Claude Monet did not just sire the Impressionist Movement but remained devoted to its philosophy of expressing one’s perceptions of nature, especially as applied to plein-air or open-air outdoor landscape painting till the last of his works. These paintings which are now some of the most important masterpieces of the 19th-century art, reveals the deep bond Claude Monet had with nature.

It wasn’t, though, all about the visually idyllic natural setting. To him, minutely observing the fragments of nature, moving and altering as they go by, became a great source of intellectual gratification. While studying under the academic artist Charles Gleyre as a young painter, he did venture to the countryside to paint with other great artists like Pierre-Auguste Renoir and Frédéric Bazille, but he didn’t to make preparatory sketches as was the custom then. He would just paint then and there.

As he struggled through many hardships, his intense feelings would interlace his paintings with the color, light, and atmosphere of nature- whether in his early works such as Spring Flowers in 1864 with its over ten species of bright flowers, his impression of his aunt’s garden in A Lady In the Garden in 1867, or in his later works like Soleil Levant or Impression Sunrise, which gave the Impressionist Movement its name.

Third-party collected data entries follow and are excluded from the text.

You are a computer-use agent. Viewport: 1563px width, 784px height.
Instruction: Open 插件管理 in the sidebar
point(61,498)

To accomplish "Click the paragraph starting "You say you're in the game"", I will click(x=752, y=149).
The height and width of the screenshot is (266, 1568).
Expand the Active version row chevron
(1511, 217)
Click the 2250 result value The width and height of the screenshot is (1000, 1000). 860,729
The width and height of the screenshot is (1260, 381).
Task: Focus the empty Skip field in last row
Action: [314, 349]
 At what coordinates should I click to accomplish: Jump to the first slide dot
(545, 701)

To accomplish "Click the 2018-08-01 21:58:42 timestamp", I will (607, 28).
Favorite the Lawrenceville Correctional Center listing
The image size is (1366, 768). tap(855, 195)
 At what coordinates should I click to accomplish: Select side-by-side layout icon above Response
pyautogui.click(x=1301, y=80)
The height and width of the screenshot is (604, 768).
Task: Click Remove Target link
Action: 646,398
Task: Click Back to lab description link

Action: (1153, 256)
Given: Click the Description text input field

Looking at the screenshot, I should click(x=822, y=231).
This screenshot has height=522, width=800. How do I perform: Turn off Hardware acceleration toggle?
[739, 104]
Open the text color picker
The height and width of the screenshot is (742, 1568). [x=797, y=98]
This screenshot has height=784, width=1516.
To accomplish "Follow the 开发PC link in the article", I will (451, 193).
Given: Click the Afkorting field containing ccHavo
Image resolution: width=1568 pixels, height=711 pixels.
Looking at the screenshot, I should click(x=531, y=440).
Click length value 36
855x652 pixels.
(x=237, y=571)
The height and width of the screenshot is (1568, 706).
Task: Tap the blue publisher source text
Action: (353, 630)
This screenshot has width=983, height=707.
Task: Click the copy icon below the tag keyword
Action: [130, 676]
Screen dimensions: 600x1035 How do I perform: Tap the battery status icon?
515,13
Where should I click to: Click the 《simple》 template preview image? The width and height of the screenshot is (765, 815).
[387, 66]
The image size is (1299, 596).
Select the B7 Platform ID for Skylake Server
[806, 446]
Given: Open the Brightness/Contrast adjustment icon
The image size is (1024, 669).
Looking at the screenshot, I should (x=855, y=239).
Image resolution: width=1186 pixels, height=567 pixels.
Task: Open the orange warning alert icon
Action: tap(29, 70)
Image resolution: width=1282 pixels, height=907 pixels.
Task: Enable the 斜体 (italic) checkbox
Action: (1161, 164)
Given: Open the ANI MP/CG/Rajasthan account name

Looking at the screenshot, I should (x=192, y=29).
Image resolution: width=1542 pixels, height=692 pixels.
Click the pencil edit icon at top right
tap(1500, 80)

And even in the grey deathbed portrait of his first wife Camille Monet which he felt compelled to paint as he observed the color changes in her skin.

One simply cannot look at the oeuvre of this master impressionist without being overwhelmingly drawn to the passionate botanist and gardener that Monet also was. His first garden came to be at his house at Argenteuil near Paris. A painting of Monet painting an exotic display of dahlias by his friend Renoir shows the giant Dahlia Imperialis, introduced to Europe in 1863 as well as Dahlia Juarezi, which was imported from Mexico. While here, Monet also purchased a small boat equipped to be used as a floating studio. Balancing atop, Monet painted. This was a very formative time in his study of the effects of light and reflections. When he later moved to Aétheuil on the River Seine, he sprang a Sunflower forest on his terraced garden. The white and blue pots that he decorated these earlier gardens with traveled with him wherever he went. It is during these years that Monet began the practice of painting the same subject repeatedly to capture the variance in the juxtaposition of the natural environmental elements in different lights, at different hours of the day, and through the changes of weather and season. This process continued until the end of his life in 1926.

The greatest culmination of his nature worshipping though came in the second half of his life. In an ironically fateful way, while Monet spent the first half of his 86 years of life mostly struggling, in the 43rd year, nature seems to have decided to finally reward him. Travelling via train towards Giverny in 1883, he spotted his perfect spot to create his‘ own living landscapes,’ a flower and a water garden. “Once settled,” he wrote the dealer Durand‐Ruel, “I hope to produce masterpieces because I like the countryside very much.” These gardens for which he actively assumed the role of a gardener and a horticulture champion would inspire some of the masterpieces of 19th-century. Going beyond being just the platform that propelled him to artistic mastery, Monet’s gardens at Giverny in themselves became a work of art. For starters, out of the over four decades of his life Monet lived here, first fifteen he remained engrossed in creating the garden rather than painting it, with a few exceptions of course.

Immediately after renting the house, Monet threw himself in their making. Uprooting the vegetation and felling the trees, he began to lay flower beds and erected arches for roses to climb up. First managing with only the assistance of his family, he eventually went on to employ a head gardener with five assistants for tending the flowers and adding greenhouses. Monet loved flowers and even ordered many pants by mail, often from abroad. It wasn’t though just and amateurish indulgence.
He had cultivated a deep interest as well as knowledge with numerous gardening books and entire runs of horticultural journals stacked in his library. He also consulted friends and professional botanists and read horticultural reviews. To his chief gardener Félix Brueil, Monet would relay detailed instructions that came from his vast knowledge of gardening and horticulture. In February 1900 he wrote to Félix,
“From the 15th to the 25th, lay the dahlias down to root, plant out those with shoots before I get back… In March sow the grass seeds, plant out the little nasturtiums, keep a close eye on the gloxinia, orchids etc., in the greenhouse, as well as the plants under frames.”